Config files can be found in config directory. Config file looks this this:
train:
epochs: 1000
batch_size: 64
learning_rate: 0.0001
train_denoiser: false
image_transform_config:
image_width: 128
image_height: 32
label_encoder:
max_sequence_length: 32
model_config:
embed_size: 512
datasets:
downsample: 1
make_2_row: false
train_datasets:
- data/INLP-RAW-augmented/train
- data/voc_plate-augmented/train
- data/2-row-lp-augmented/train
- data/2-row-lp-v2-augmented/train
- data/INLP-RAW/train
- data/voc_plate/train
- data/2-row-lp/train
- data/2-row-lp-v2/train
test_datasets:
- data/INLP-RAW/test
- data/2-row-lp/test
- data/2-row-lp-v2/test
- data/voc_plate/test
- data/INLP-RAW-augmented/testMost of the configurations are self-explanatory. You can list multiple datasets & the E2EDataset Dataset class will automatically combine them all in a single dataset object.
make_2_row is an optional arugment for data augmentation, is True it will randomly slip images in half and join them on the X axis, artifically creating 2-row text images. This is only used during pre-training on OCR dataset.
downsample is an artifact from previous architecture with an Denoiser layer, keep it's value to 1.
NOTE: Image transformer config, Label encoder config and Model's config are all stored in the final .pth weight files, allowing you to initiaize image transformer, label encoder and model from a single weight files.

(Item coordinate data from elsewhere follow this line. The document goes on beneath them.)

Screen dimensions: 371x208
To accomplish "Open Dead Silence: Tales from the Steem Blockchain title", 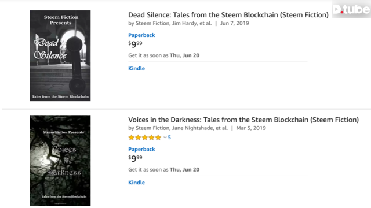I will (228, 15).
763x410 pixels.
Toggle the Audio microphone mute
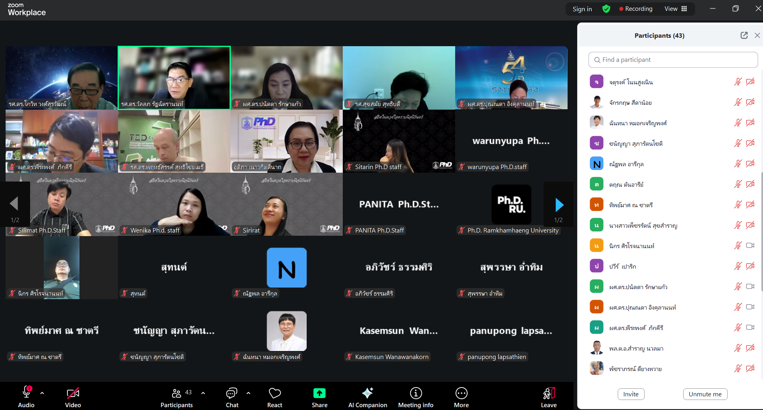click(26, 392)
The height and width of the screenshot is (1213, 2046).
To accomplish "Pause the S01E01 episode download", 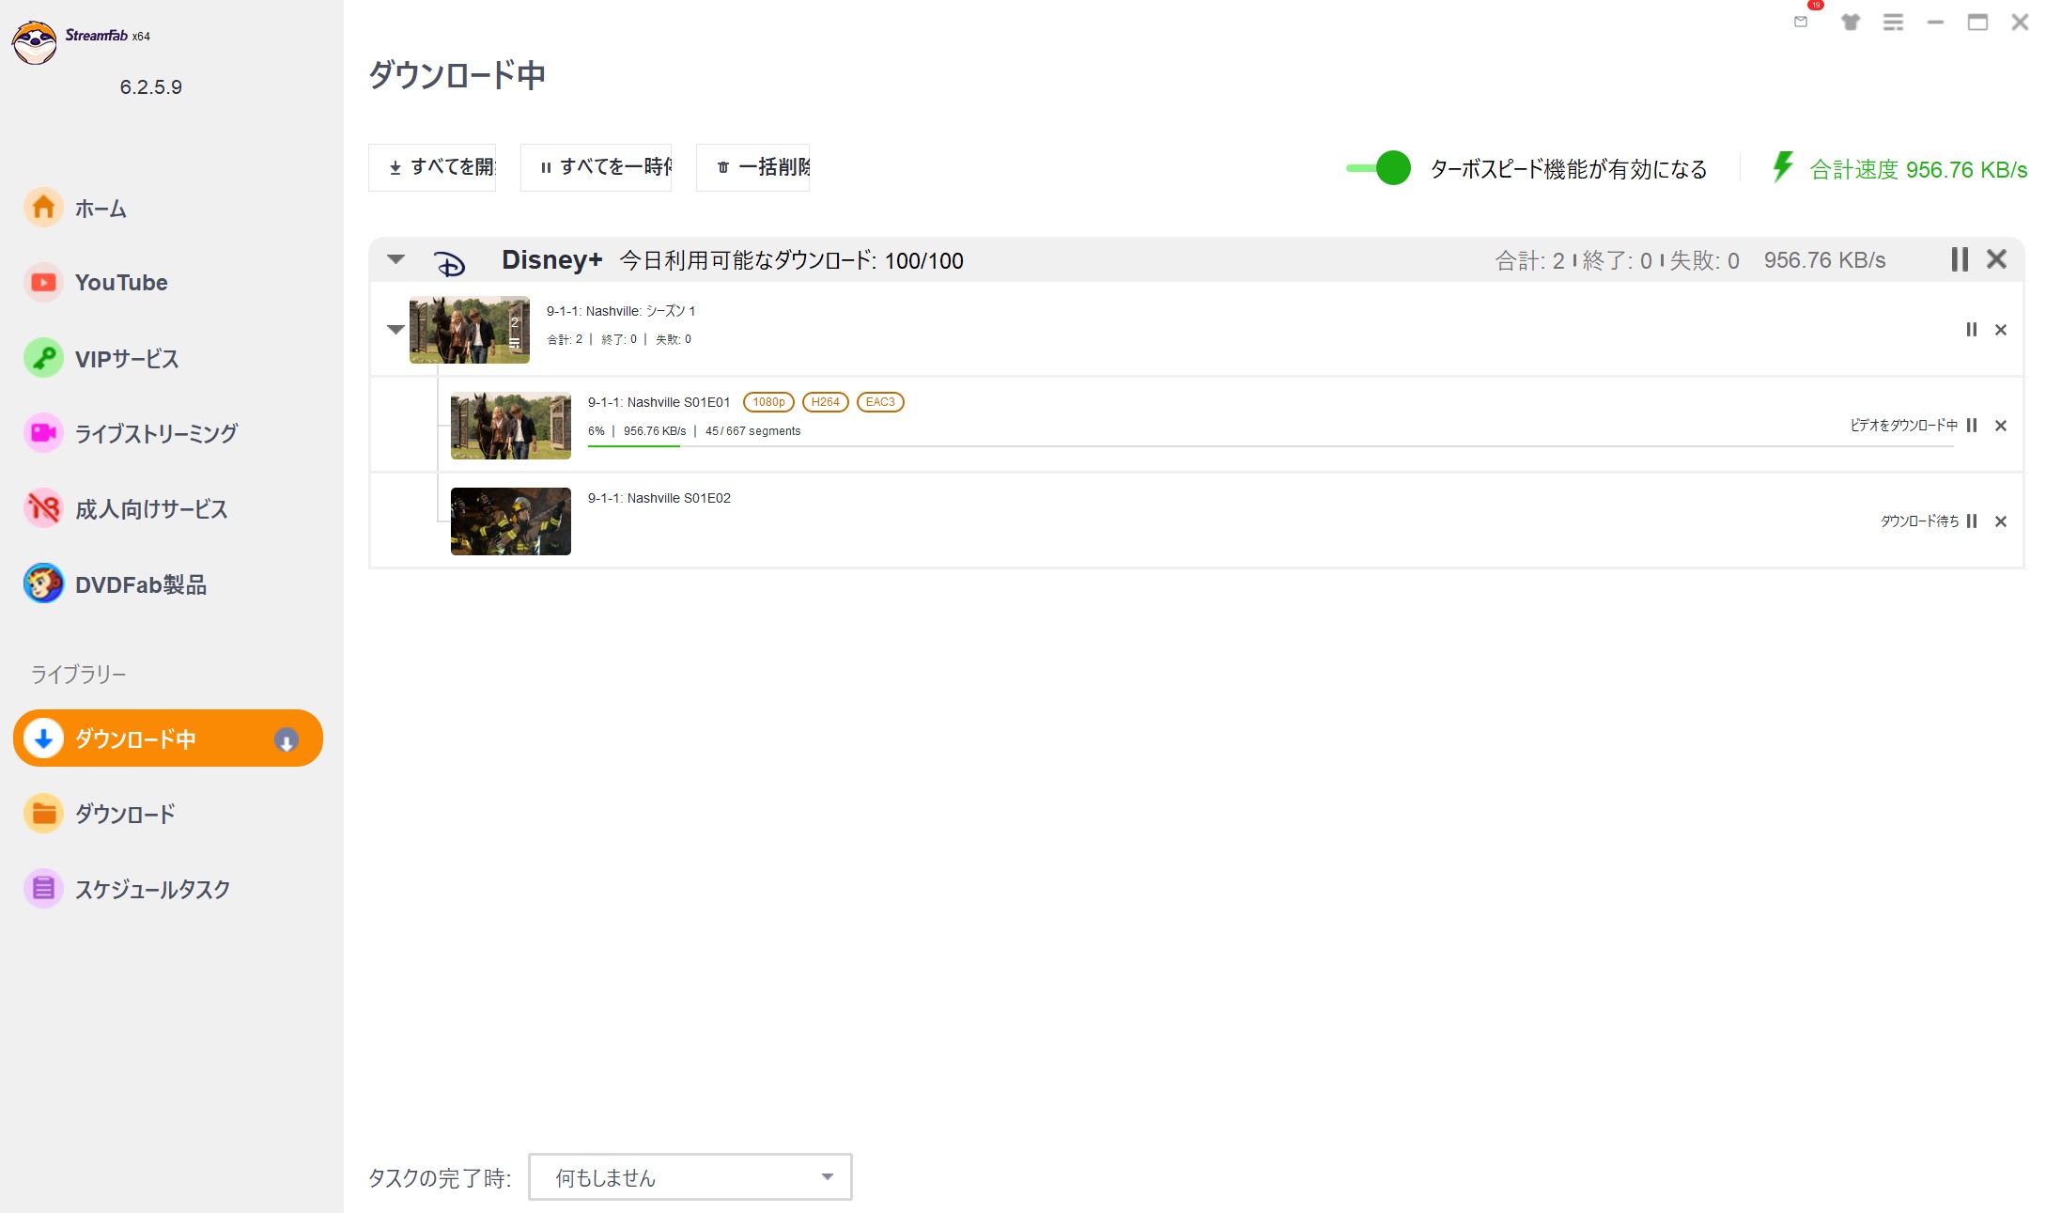I will (x=1972, y=426).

You can resume the training using --resume argument like this
python train.py --run_name TestRun2 --config config/lpicr.yaml --resume output/TestRun1/model.pthI support wandb for logging and monitoring the model's performance. you can start logging by passing --wandb flag.
python train.py --run_name TestRun --config config/ocr.yaml --wandbLP-ICR supports LMDB datsets, datasets can be found inside data directory As mentioned above, you can link many lmdb datasets together in configuration file.
you can label your own images by running the following command:
python data/lp-annotation-tool.py --images path/to/image/directory --output path/to/output/directory --split --split_size 0.2The labeled dataset will be stored in json format, you can run the script below to convert dataset to lmdb format:
python data/dataset_to_lmdb.py --data path/to/json/directoryThis will save the dataset in Lbdb format, ready to be used for training.